What you need to know:
- Users of ride-hailing services should be prepared to dig deeper into their pockets after the Land Transport Regulatory Authority approved higher fares in response to rising operating costs after fuel prices jumped to record levels this week
Dar es Salaam. Users of ride-hailing services should be prepared to pay more after the regulator hikes the fares in response to rising operational costs.
The Citizen is reliably informed that the Land Transport Regulatory Authority (Latra) has reviewed the fares, but they are yet to become effective. The fares will increase from Sh450 to Sh900 a kilometre.
“In view of the foregoing - and in efforts to maintain competition and affordable ride-hailing taxi services - the board at its 6th ordinary meeting held on January 27, 2022, approved the ride-hailing taxi services fares…,” Latra stated in an order dated March 14, 2022.
The fares increase comes in response to increasing fuel prices. But the regulator has not mentioned that as one of the factors.
According to the statement, some of the factors considered in increasing the fares include the cost of providing ride-hailing taxi transport services; use of electronic system capable to record movement and computing fare; use of distance and time variables in determining ride-hailing fares, and consideration of macroeconomic variables such as exchange rate, depreciation and inflation rates which affect operational costs.
Other factors are taxes and statutory fees; urban road infrastructure, road congestion and safety requirements; and affordability of transport services.
The new fares will become effective 14 days after a notice of the increase is placed in widely-circulated newspaper, Latra stated.
Boon or bane?
The fare increase is being received with mixed feelings. While drivers of ride-hailing taxis - such as Uber, Bolt, Ping and Little Ride in Tanzania - think it will slightly improve business, company insiders have different views on the future of the industry.

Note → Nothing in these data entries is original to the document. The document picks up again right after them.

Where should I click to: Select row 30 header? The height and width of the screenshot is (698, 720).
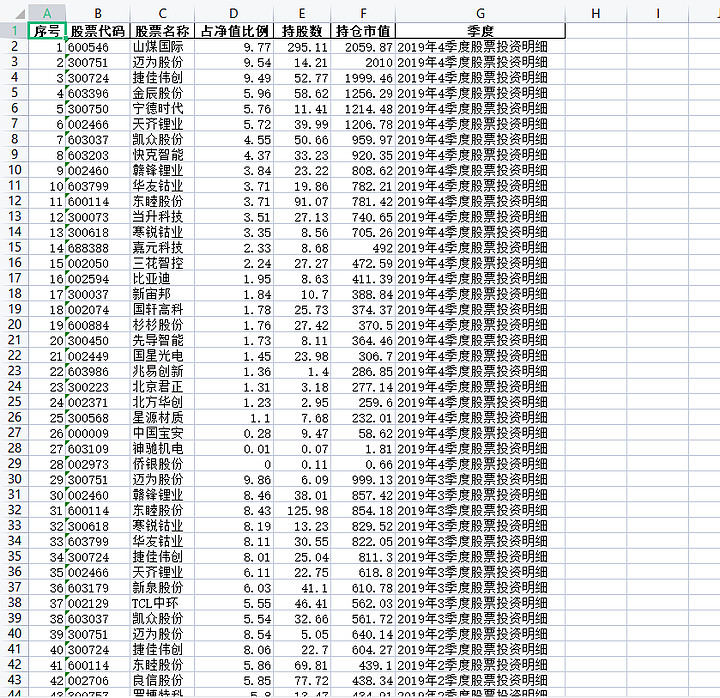tap(14, 479)
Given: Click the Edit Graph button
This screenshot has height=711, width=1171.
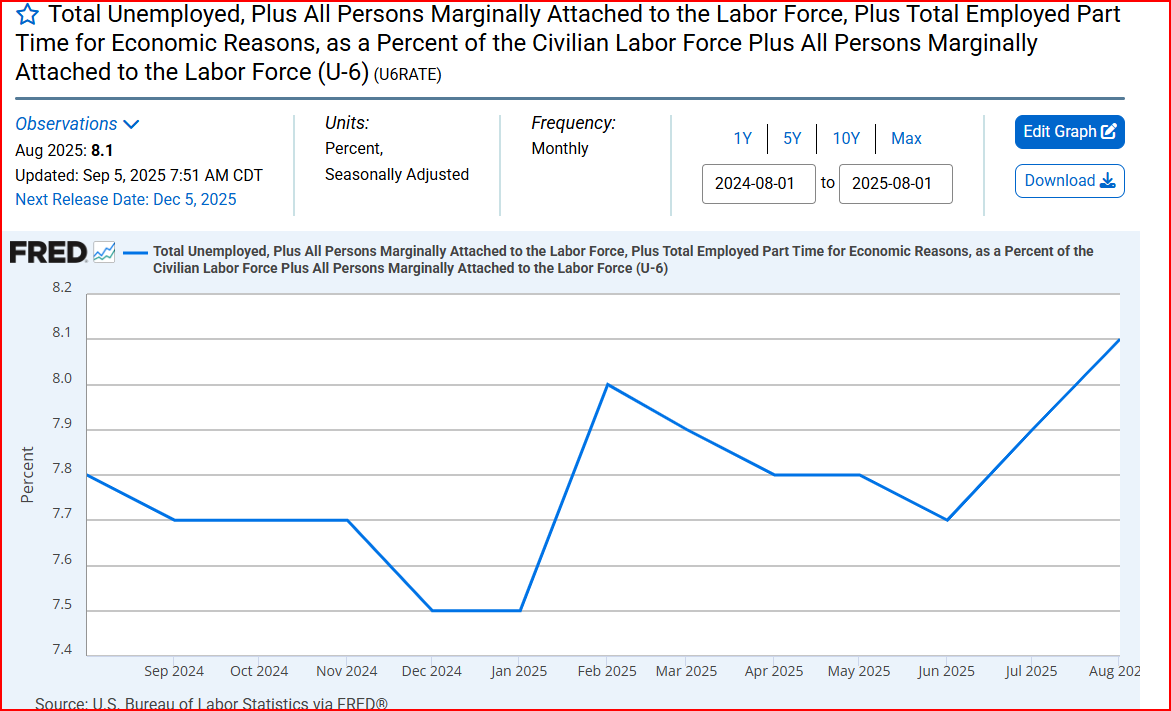Looking at the screenshot, I should click(x=1069, y=131).
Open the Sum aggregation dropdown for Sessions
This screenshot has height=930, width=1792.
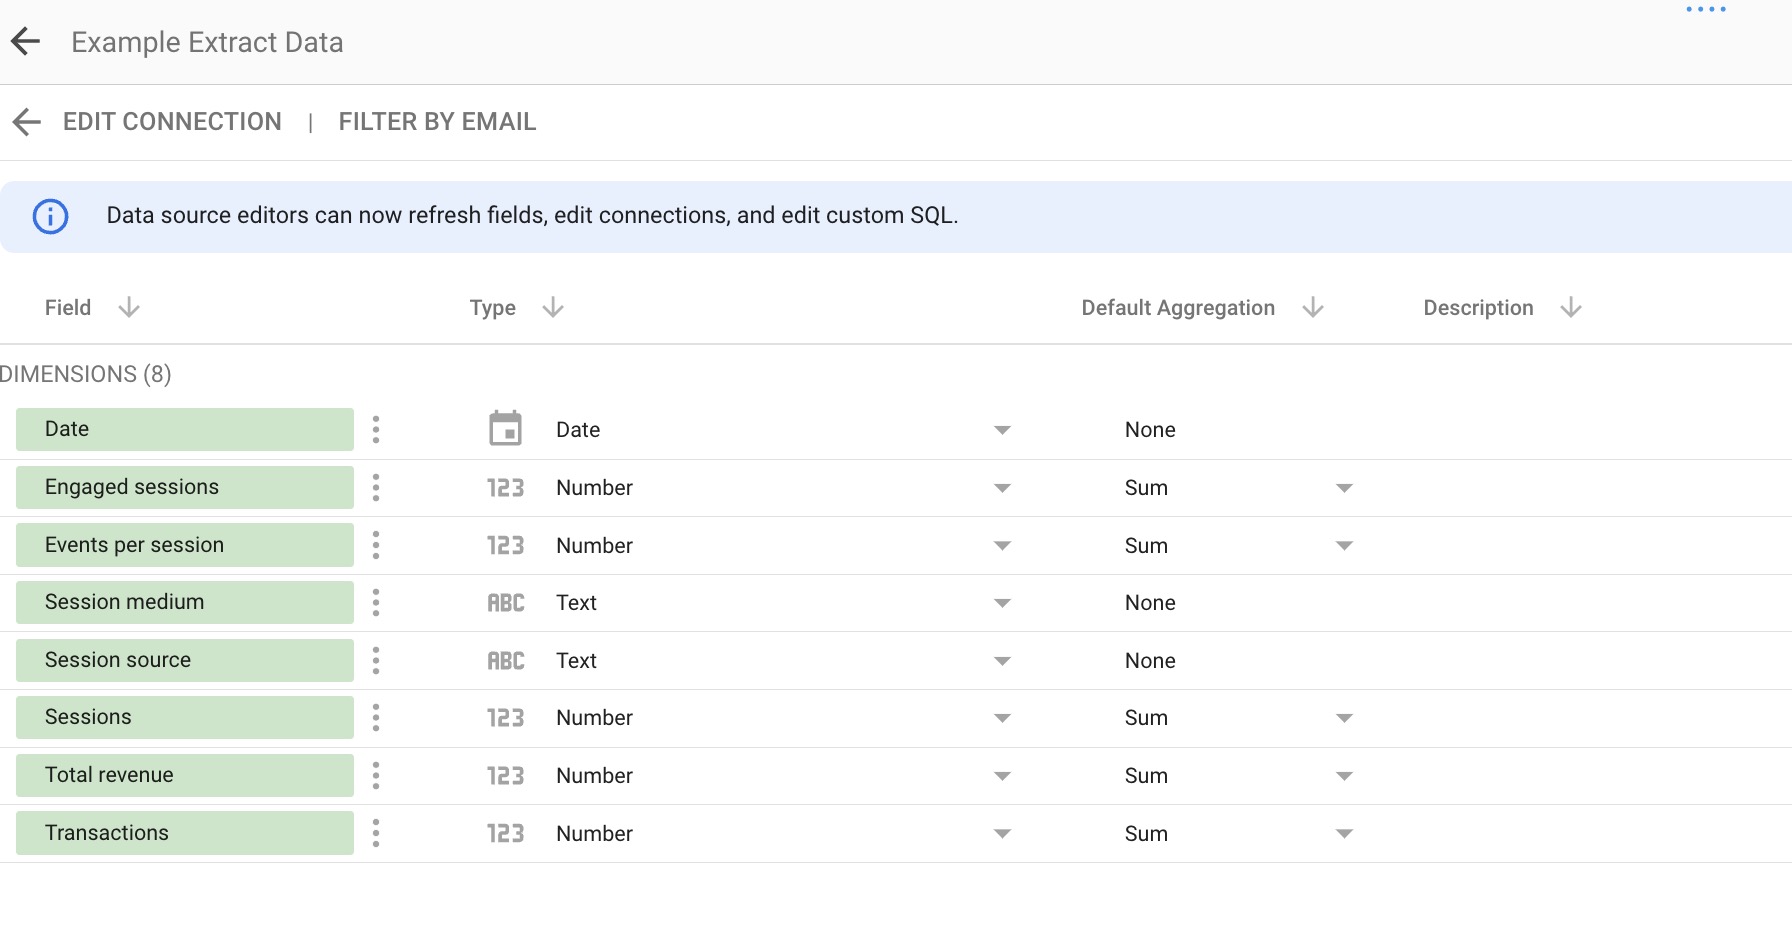1344,718
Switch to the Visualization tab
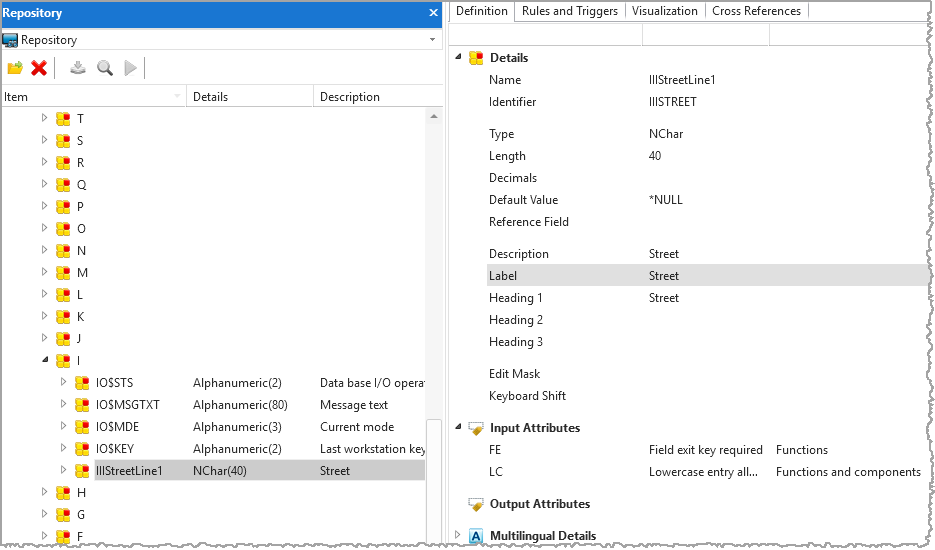The height and width of the screenshot is (550, 935). [665, 11]
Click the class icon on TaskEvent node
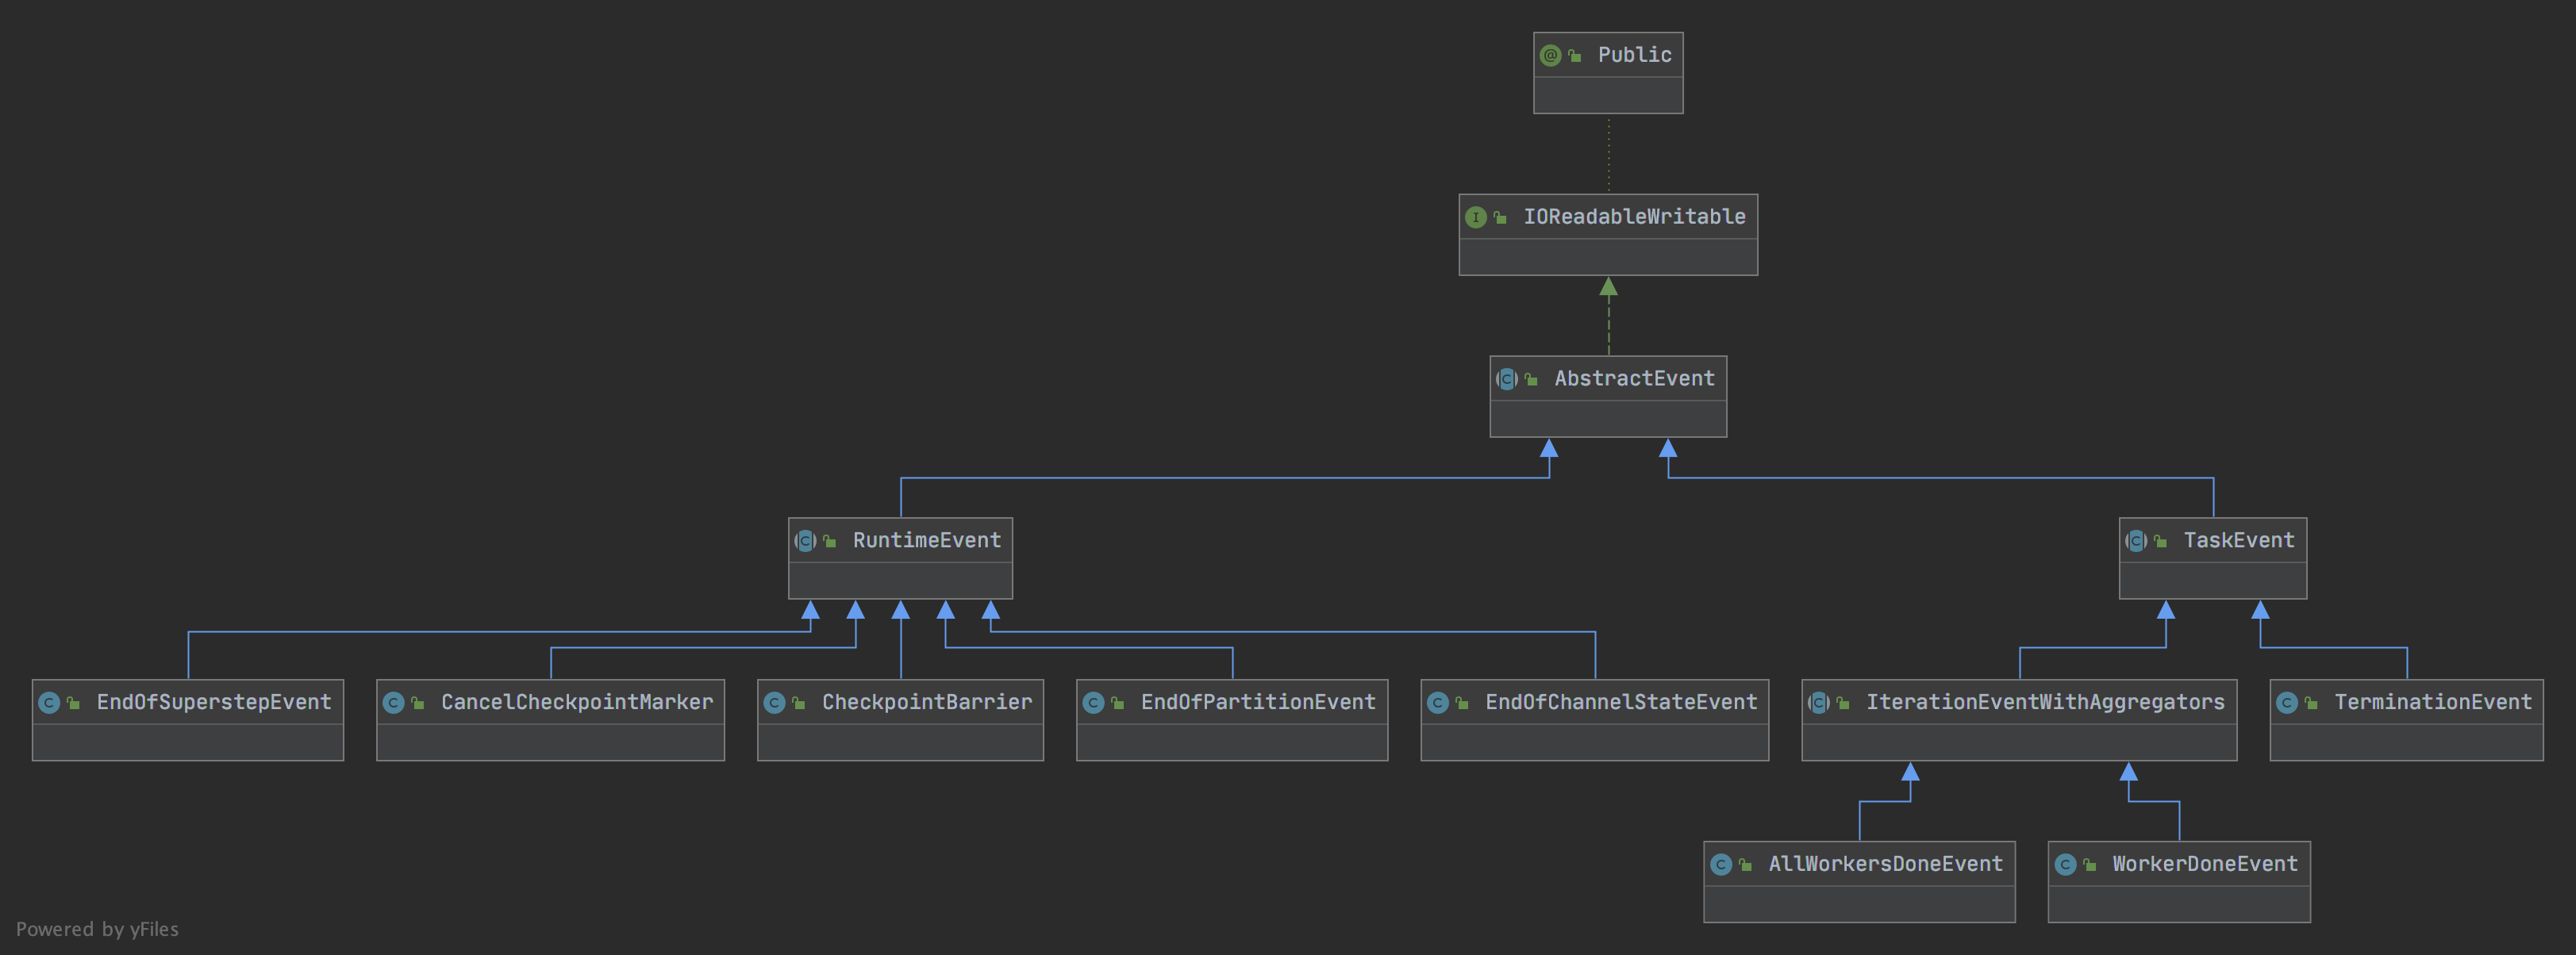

Bolt driver Sule Dito told The Citizen yesterday that the business was challenging for them with the current fares, considering about the fuel prices have been increasing.
“As I speak to you, I am from dropping a customer in Kariakoo. I transported a passenger who requested a ride from Tabata Bima to Kariakoo at a cost of Sh3500,” he said.
Mr Dito stressed that a lot of adjustments are required for them to operate profitably, because they (drivers) are also using data bundles to communicate with a customer.
“Once a customer requests a ride, I have to call immediately before starting a ride. This means my phone must always have airtime. In short, the operational costs are high,” he said.
Latra director general Gilliard Ngewe earlier this week told The Citizen they have done adjustments to ride-hailing fares to enable operators do their business profitably.
“Customers will be paying Sh900 per kilometre from the previous Sh450 while other routes a customer will pay Sh1,350 from Sh900,” he said.
The presence of ride-hailing operators in Tanzania has made access to transport easier and more affordable to the people, while creating thousands of jobs to the drivers working with the operators.
However, an insider from one of the ride-hailing firms accuse Latra of “shifted from regulating the sector to dictating commercial terms” by doubling the market rates.
“Since 2020, Latra has made great and commendable progress in regulating this sector, making Tanzania the first in Sub Saharan Africa to do so. However, the implementation of the regulations and the constant threats from the Latra director general to suspend operator licenses at short notice are creating an uncertain and unfriendly environment for these private investors. Some are even contemplating to close down and exit the market,” said the insider on the condition of anonymity.
Commenting on accusations, Mr Ngewe said the law allows them to intervene and increase the price whenever there are complaints.
Latra has also capped the maximum commissions for the platform operators at 15 percent – a move that the operators say is digging deeper into their pockets.
“Basically, that is demanding for the investors to reduce their already small revenue share. Such orders directly interfere with arrangements between the operators and the drivers, who entered into agreements out of their own free will,” the source added.
“Having the regulator impose themselves on the business of private investors and dictate rates that they are allowed to charge their clients, is over-stretching and increasing the uncertainty of the stability of the market for investors.”
“There is an urgent need to get to the bottom of this situation before it escalates, in order to prevent any of the private investors from exiting the country for reasons that would tarnish the ongoing efforts to welcome more FDIs into Tanzania,” the source said.